The 2020 CEEW study, the first-of-its-kind district-level profiling of India’s extreme weather events, notes that the frequency of landslides, heavy rainfall, hailstorms, thunderstorms and cloudbursts, associated with floods, has surged by over 20 times between 1970 and 2019. In the last 15 years, 79 districts recorded extreme drought events year-on-year, exposing 140.06 million people annually. The yearly average of drought-affected districts, the study says, increased 13 times in this period.
Since 2005, 24 districts in India have seen extreme cyclone events every year. This meant 42.50 million people being exposed to storm surges, intense cyclones and other associated events.
One trend flagged by the study that leaps out — the pattern of extreme events such as flood-prone areas becoming drought-prone and vice-versa — has changed in over 40 per cent of Indian districts.
All these trends have consequences for the economy and India’s workforce. The ongoing heatwave in parts of the country has brought to the fore many data points about the impact of heat stress on the world of work. There is a International Labour Organisation study that says India is one of the countries most affected by heat stress, and that it lost 4.3 per cent of working hours in 1995. More worryingly, India is projected to lose 5.8 per cent of working hours in 2030, says the ILO.
That climate change-fuelled “extreme weather events” is becoming a pressing economic concern can be gauged by what the Reserve Bank of India has to say. The April 2020 RBI Bulletin notes climatic conditions, comprising the two key indicators, precipitation and temperature, play a crucial role in the overall health of the Indian economy.

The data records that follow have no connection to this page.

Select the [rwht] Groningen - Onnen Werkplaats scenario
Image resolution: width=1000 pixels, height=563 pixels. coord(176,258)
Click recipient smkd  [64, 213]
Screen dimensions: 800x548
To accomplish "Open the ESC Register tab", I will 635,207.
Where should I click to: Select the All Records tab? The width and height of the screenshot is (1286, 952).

It says that the occurrence of extreme weather events like floods/unseasonal rainfall, heatwaves and cyclones has gone up in the past two decades, and that some of the key agricultural states in India have been the most affected by such events.

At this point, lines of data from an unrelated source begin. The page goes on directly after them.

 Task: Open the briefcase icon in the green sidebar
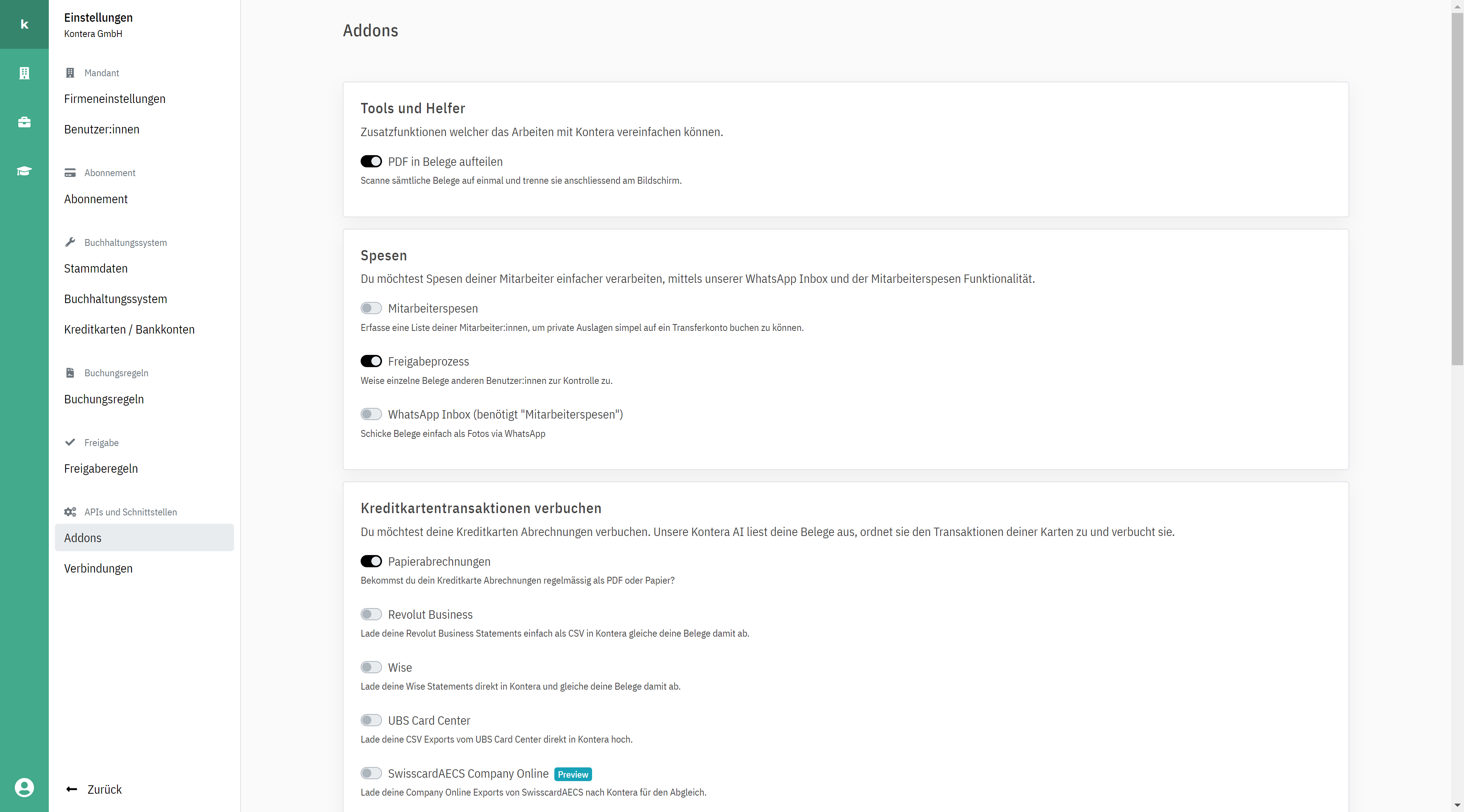click(x=24, y=122)
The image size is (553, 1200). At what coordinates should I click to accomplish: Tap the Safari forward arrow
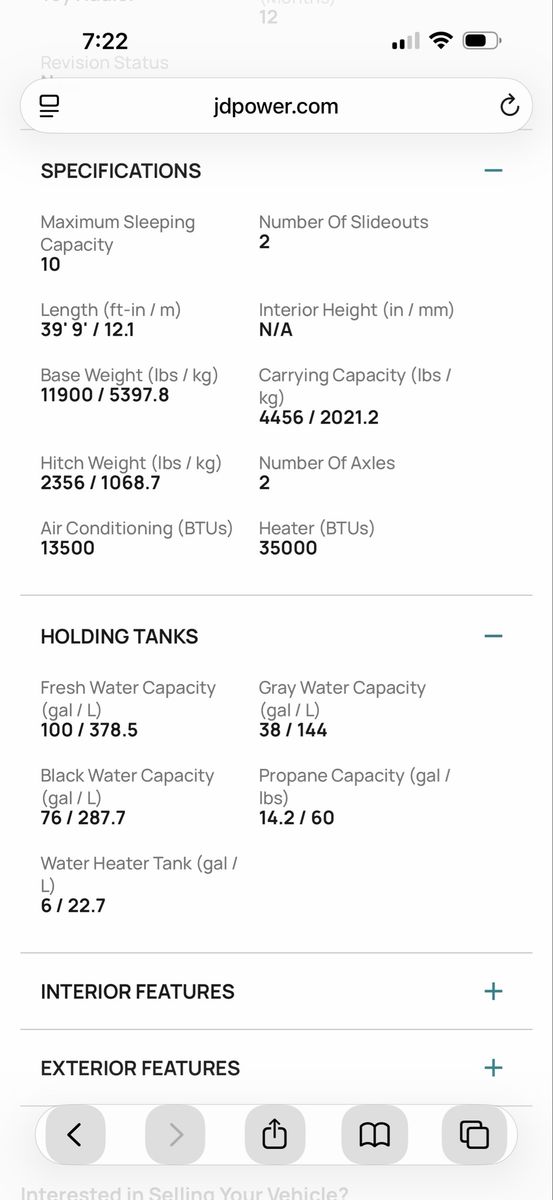click(175, 1134)
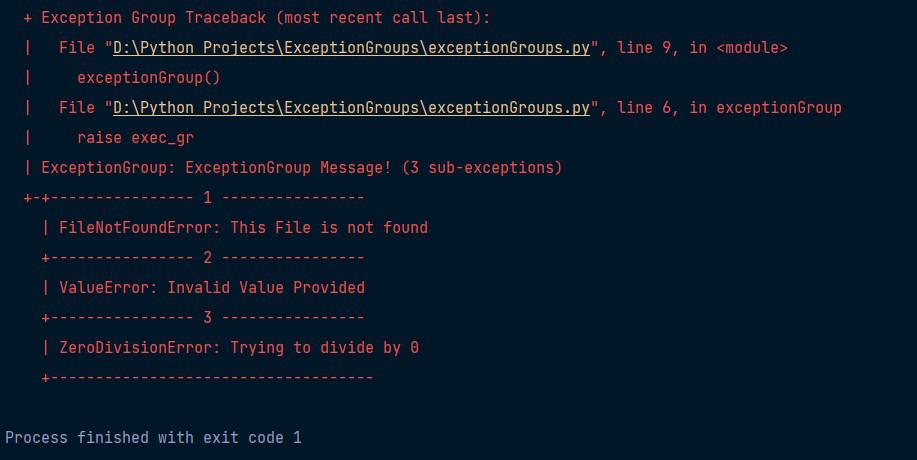Open the exceptionGroups.py link on the line 6 entry

click(x=351, y=108)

The RBI references two separate indices that were constructed at the all-India level — the temperature index and precipitation index — to gauge their impact on food inflation and economic activity indicators.

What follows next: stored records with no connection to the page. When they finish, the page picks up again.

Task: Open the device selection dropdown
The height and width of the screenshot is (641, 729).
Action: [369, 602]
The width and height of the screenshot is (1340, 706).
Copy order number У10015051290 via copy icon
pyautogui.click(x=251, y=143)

The results, it says, indicated that weather conditions, especially rainfall, has a strong influence on the food inflation trajectory. Among food items, vegetable prices are the most vulnerable to rainfall shocks. The results also showed that weather conditions have a significant impact on key indicators of economic activity such as demand for electricity, trade, tourist arrivals, and tractor and automobile sales.
India’s earth sciences ministry recently issued an open-access publication about climate change which points out that “in response to the combined rise in surface temperature and humidity, amplification of heat stress is expected across India, particularly over the Indo-Gangetic and Indus river basins”. It also points out that sea surface temperature (SST) of the tropical Indian Ocean has risen by 1°C on average during 1951-2015. This, it notes, is “markedly higher than the global average SST warming of 0.7°C, over the same period”.
Given the deep connections between extreme weather events and the economy, it is vital that policymakers do not think in silos and that all development plans factor in climate change and its impacts. As of now, there is a growing awareness about the challenges ahead. But the responses are still in silos.
Rising heat, for example, has serious implications for water security. How seriously are we working towards managing water? How are we storing it effectively and reducing losses due to evaporation? And the moment you think water, you must factor in energy and food — there is a clear nexus between the three.
The government has set up structures for coordinated responses. Every state government has a climate change cell, and there is the Prime Minister’s council on climate change at the top. In November, the media reported that the council had not met since its first meeting on January 19, 2015. In almost every state these cells are ignored by other ministries.
The climate crisis is here. Our governance model needs an overhaul to tackle the biggest threat of the century.